-- Your goal --
Return each line of the listing below verbatim, leaving out the pictures.

-- Available records --
* BEGIN *
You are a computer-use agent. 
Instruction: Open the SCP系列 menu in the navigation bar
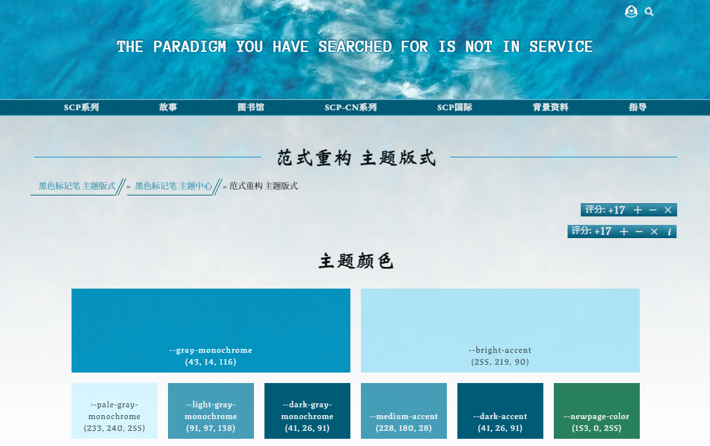(81, 107)
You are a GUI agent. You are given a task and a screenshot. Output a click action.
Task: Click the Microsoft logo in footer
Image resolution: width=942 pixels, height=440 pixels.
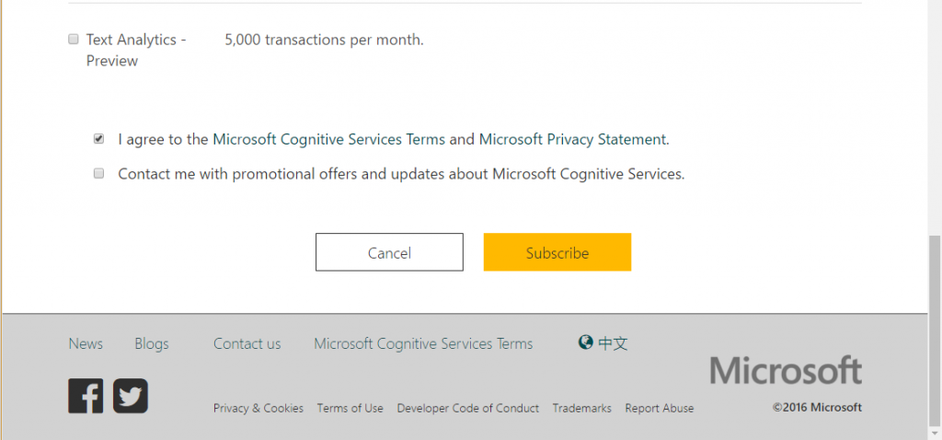(x=786, y=370)
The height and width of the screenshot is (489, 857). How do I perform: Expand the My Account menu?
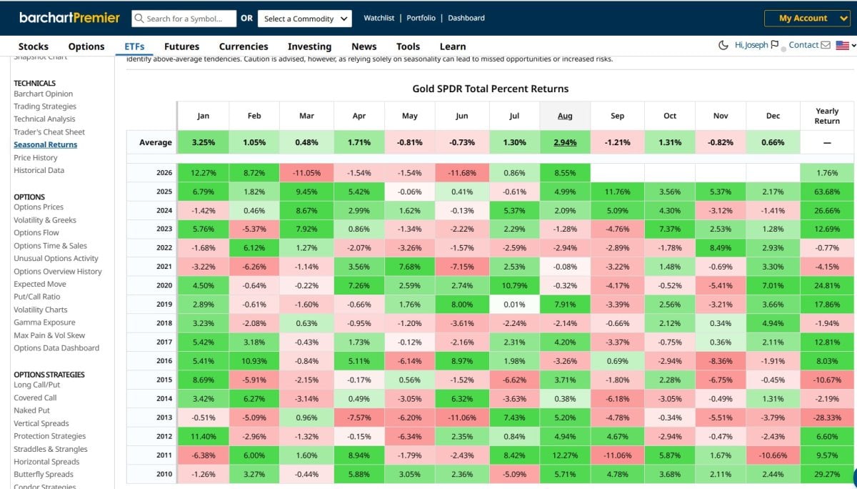point(807,18)
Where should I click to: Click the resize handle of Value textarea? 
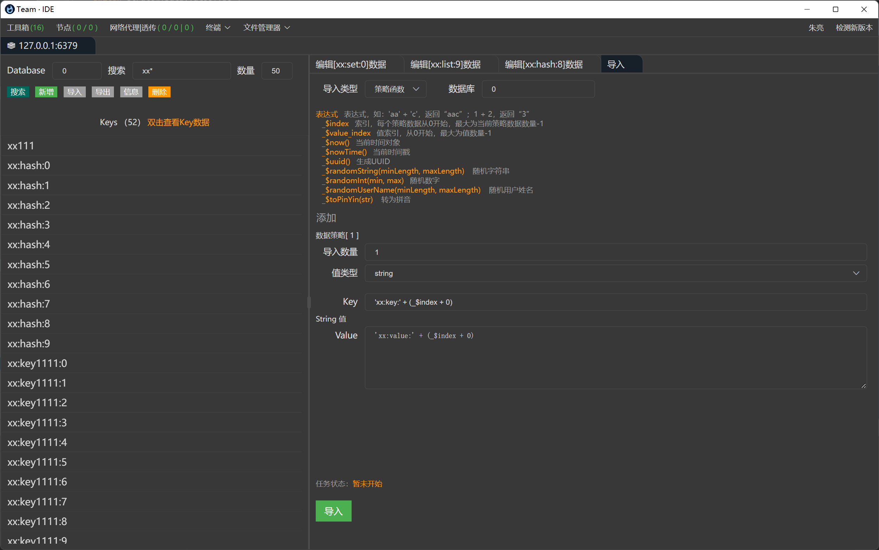point(863,386)
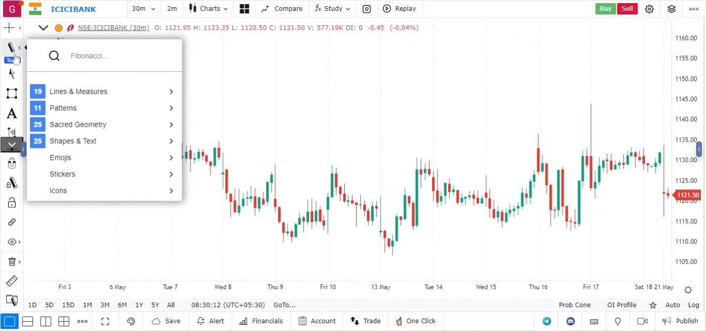Open the layers icon in top bar

click(671, 9)
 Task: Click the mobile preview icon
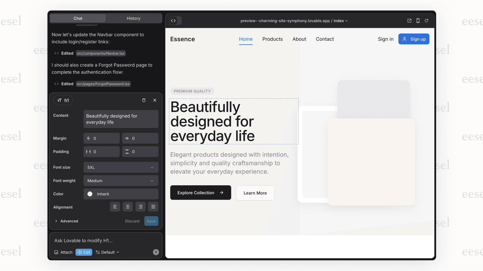tap(418, 20)
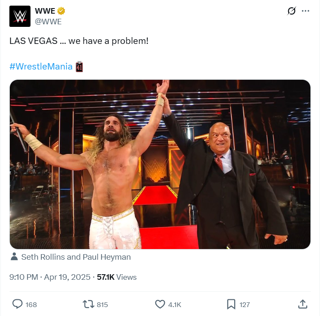This screenshot has width=333, height=316.
Task: View the 57.1K Views analytics
Action: point(117,277)
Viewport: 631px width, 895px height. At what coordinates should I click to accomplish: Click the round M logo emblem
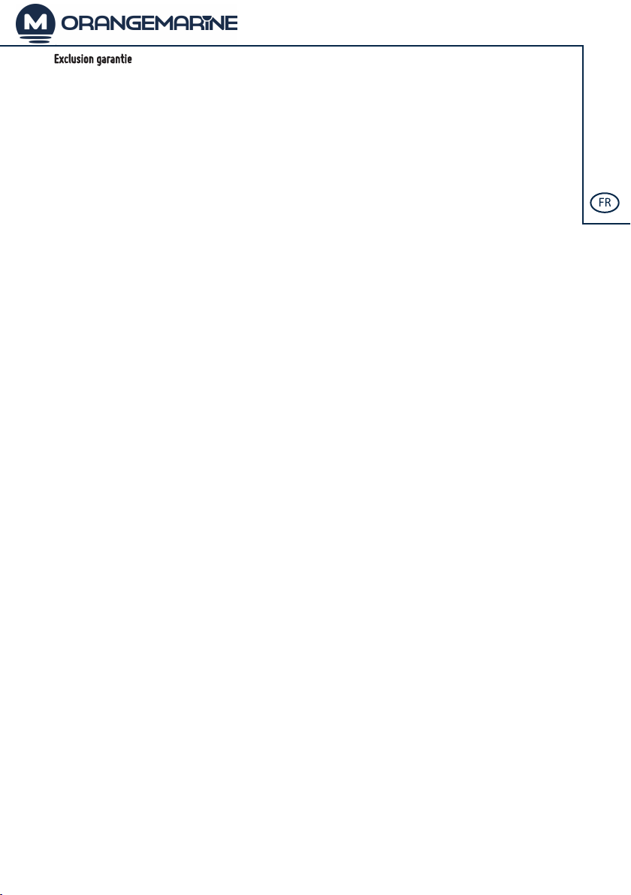tap(35, 23)
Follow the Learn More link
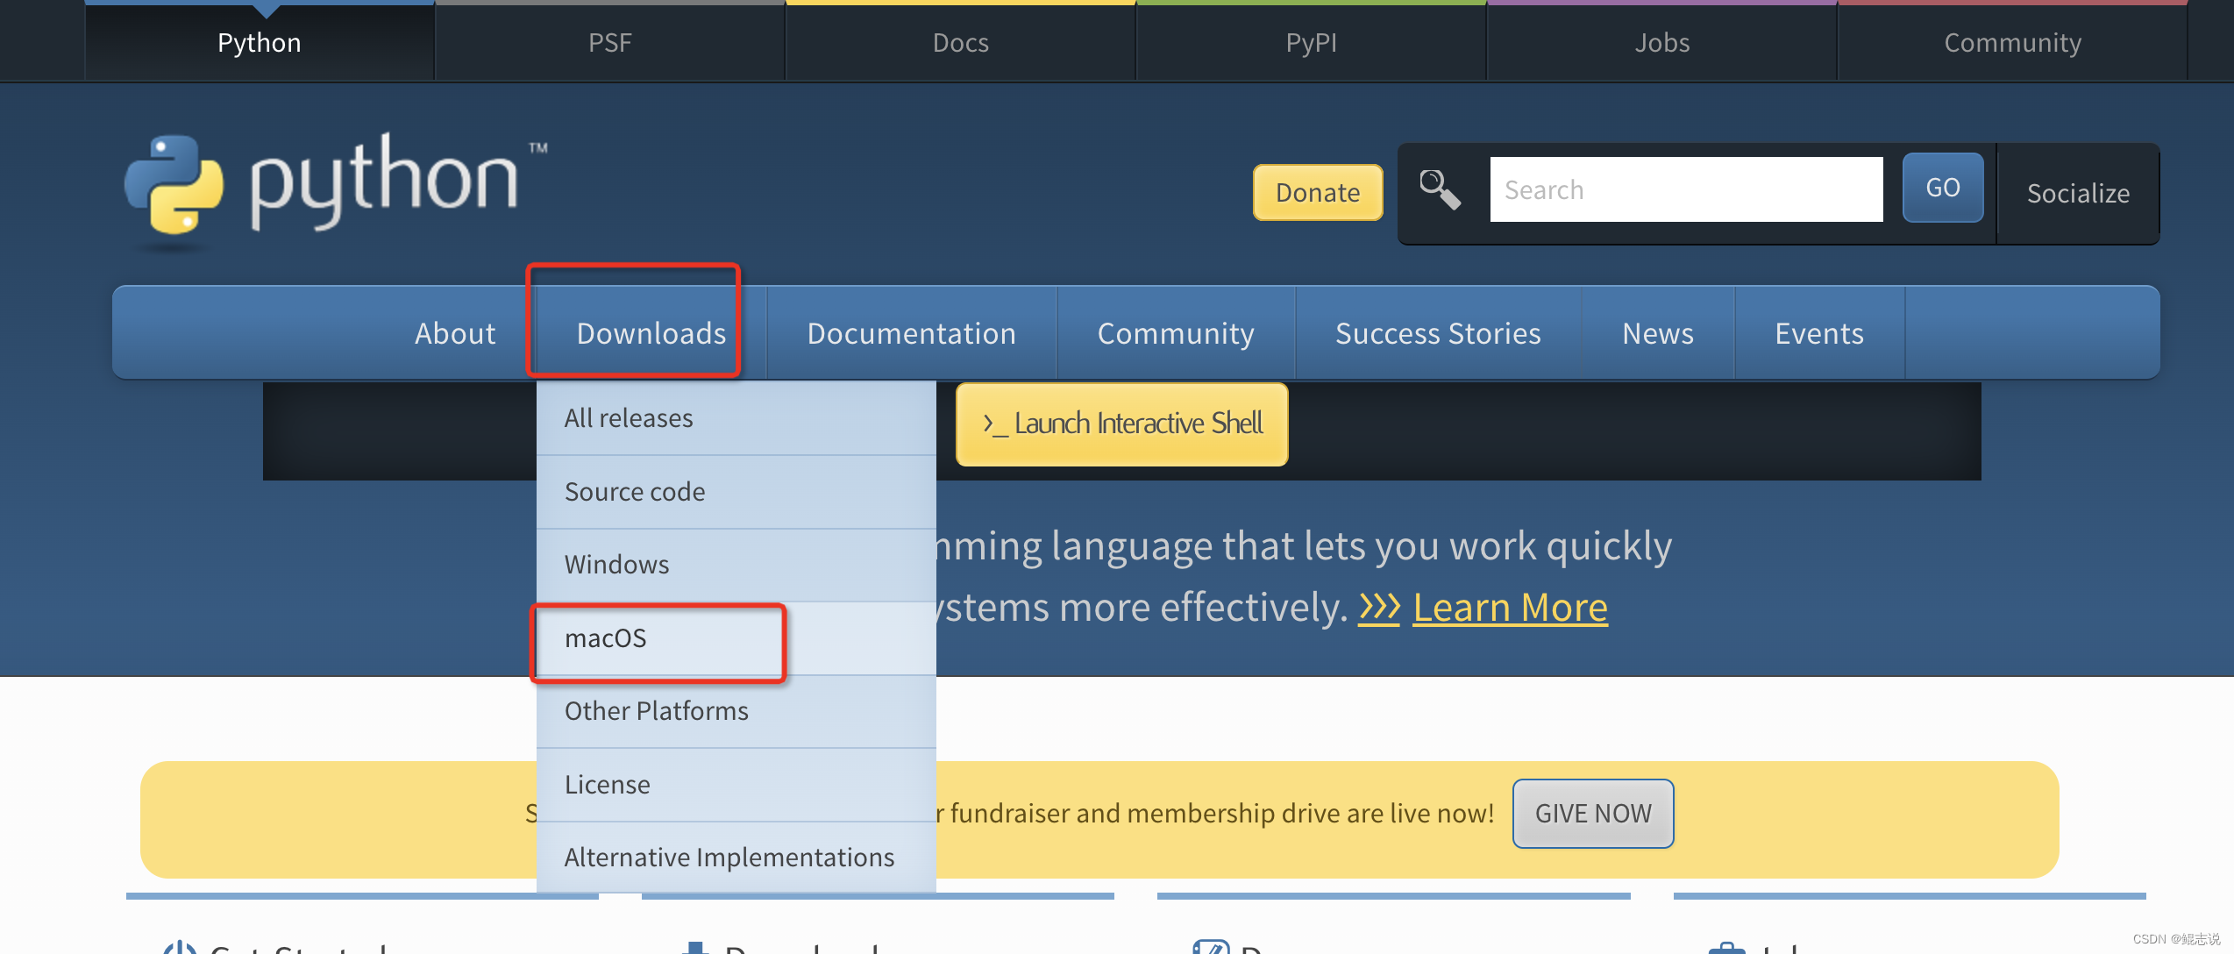Viewport: 2234px width, 954px height. click(1510, 607)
* END *
-- Output of the task --
You are a computer-use agent. 
Instruction: Open the SCP系列 menu in the navigation bar
(81, 107)
You are a GUI agent. You are given a task and a screenshot. Output a click action.
Task: Click the Microsoft logo in footer
Image resolution: width=942 pixels, height=440 pixels.
(x=786, y=370)
The height and width of the screenshot is (489, 857). How do I perform: Expand the My Account menu?
point(807,18)
Where should I click to: Click the resize handle of Value textarea? 
point(863,386)
Open the layers icon in top bar

click(671, 9)
 Task: Click the mobile preview icon
tap(418, 20)
This screenshot has width=333, height=316.
Task: View the 57.1K Views analytics
Action: point(117,277)
Viewport: 631px width, 895px height. At what coordinates should I click to accomplish: Click the round M logo emblem
tap(35, 23)
Follow the Learn More link
Viewport: 2234px width, 954px height. click(1510, 607)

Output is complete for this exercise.